■ Your goal:
Filter the listing for lines containing "Expand".

■ Records:

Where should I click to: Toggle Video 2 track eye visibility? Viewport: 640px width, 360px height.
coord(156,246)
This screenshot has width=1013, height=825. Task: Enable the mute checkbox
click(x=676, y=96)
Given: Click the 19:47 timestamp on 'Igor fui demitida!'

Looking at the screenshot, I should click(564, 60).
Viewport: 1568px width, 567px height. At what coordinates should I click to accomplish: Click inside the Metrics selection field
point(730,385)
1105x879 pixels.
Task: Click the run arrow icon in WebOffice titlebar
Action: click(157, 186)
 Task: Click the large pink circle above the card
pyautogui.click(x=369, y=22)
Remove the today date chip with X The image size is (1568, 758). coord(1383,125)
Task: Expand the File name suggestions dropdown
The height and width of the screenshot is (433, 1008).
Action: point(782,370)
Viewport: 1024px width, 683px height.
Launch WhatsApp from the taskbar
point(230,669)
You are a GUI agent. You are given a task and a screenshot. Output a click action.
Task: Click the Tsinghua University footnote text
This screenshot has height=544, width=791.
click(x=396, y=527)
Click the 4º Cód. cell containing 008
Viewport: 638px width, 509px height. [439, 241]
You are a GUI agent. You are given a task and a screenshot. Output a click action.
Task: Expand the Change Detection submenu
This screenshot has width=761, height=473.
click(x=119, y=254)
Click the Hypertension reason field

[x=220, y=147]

■ Result of this task:
Task: Expand the File name suggestions dropdown
Task: Expand the Change Detection submenu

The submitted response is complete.